Return every line of the listing below that contains the string "Instruction". Matching is case-sensitive.

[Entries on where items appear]
::::::

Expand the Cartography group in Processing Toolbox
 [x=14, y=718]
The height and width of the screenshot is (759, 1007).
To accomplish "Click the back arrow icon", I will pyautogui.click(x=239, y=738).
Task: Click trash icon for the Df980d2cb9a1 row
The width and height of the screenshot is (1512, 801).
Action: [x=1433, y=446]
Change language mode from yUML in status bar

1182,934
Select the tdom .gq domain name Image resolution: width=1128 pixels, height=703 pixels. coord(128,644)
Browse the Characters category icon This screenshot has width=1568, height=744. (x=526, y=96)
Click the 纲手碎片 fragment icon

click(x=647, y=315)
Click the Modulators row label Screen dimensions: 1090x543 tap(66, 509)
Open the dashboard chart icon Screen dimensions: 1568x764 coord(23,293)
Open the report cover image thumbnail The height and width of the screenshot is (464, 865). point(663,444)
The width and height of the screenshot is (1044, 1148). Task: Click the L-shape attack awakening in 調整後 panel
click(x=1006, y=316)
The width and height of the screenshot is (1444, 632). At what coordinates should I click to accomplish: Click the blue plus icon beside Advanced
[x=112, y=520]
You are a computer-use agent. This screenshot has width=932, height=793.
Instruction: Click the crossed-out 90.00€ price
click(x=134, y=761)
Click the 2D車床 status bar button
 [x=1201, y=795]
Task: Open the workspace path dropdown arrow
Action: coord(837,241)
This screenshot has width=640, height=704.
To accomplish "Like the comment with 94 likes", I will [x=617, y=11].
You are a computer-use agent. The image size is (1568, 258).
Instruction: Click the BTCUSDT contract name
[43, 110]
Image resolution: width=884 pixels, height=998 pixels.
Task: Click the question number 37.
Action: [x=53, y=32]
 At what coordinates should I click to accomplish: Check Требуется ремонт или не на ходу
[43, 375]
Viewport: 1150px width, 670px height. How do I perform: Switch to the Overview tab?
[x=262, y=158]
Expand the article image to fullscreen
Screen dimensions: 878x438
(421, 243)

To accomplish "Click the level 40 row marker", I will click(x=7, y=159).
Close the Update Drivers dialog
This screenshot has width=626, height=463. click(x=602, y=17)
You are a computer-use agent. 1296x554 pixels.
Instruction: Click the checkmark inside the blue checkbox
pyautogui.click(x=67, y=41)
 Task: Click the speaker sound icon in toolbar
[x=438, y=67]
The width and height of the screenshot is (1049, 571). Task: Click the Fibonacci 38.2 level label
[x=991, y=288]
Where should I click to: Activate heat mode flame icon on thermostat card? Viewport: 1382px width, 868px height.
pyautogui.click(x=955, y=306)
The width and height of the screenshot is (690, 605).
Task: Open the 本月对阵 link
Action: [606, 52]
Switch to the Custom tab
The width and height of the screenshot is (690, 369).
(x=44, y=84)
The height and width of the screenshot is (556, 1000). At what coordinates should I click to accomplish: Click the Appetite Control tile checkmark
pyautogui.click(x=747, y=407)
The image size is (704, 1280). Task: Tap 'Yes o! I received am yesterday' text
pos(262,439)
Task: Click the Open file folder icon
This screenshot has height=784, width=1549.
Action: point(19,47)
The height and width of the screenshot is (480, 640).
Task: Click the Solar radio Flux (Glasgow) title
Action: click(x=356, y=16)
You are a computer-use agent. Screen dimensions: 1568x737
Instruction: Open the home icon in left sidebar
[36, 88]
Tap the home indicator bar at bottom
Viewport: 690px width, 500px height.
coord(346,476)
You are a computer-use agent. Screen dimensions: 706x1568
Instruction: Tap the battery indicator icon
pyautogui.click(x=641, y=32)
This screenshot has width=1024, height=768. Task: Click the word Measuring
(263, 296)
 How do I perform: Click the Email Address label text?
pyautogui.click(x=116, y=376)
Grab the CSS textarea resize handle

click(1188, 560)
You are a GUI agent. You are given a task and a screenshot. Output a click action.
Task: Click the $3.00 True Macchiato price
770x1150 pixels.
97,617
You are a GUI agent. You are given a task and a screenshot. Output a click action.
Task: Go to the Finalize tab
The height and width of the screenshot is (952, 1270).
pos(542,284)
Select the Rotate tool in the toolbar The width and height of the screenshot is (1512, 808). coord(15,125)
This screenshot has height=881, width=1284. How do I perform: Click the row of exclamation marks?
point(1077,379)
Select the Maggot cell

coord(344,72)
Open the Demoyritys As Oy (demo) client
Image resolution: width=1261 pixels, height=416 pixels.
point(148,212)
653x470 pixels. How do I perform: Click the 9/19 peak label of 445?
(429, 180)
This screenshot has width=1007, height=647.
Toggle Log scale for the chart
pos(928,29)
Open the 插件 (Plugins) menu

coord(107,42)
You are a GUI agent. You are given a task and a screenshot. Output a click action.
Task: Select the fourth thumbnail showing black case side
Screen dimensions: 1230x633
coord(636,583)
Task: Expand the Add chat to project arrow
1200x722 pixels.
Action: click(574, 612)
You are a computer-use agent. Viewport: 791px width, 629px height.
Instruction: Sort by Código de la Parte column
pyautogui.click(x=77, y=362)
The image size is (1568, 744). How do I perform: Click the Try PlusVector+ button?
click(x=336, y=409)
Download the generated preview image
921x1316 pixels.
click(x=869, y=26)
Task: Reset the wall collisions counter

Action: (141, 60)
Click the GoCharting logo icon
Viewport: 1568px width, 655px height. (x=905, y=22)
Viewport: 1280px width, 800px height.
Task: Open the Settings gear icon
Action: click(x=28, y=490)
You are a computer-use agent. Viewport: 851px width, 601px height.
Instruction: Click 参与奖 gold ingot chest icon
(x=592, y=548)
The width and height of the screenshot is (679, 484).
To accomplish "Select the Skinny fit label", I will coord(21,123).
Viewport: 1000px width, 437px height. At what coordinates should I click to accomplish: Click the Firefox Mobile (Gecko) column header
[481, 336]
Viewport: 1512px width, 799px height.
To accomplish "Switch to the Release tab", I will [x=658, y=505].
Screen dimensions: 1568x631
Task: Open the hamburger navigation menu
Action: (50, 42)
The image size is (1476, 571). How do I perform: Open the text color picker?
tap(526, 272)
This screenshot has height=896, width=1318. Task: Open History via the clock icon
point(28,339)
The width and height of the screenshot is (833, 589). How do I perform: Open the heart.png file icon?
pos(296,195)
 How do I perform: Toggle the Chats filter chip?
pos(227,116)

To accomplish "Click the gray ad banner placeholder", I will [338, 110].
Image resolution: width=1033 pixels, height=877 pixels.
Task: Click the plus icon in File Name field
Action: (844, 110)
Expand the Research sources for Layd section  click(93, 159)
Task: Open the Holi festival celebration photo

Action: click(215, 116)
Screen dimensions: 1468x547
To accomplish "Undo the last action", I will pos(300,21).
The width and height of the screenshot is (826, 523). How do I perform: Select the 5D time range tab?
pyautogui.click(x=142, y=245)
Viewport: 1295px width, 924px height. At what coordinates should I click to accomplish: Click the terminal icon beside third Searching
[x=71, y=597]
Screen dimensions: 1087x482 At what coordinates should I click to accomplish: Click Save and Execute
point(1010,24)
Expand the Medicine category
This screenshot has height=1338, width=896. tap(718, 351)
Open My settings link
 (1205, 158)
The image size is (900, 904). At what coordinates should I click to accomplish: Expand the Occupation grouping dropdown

::::::

Output for this exercise >>
Instruction: Click the crossed-out 90.00€ price
Instruction: Click the BTCUSDT contract name
Instruction: Click the checkmark inside the blue checkbox
Instruction: Open the home icon in left sidebar
Instruction: Tap the battery indicator icon
Instruction: Sort by Código de la Parte column
Instruction: Click 参与奖 gold ingot chest icon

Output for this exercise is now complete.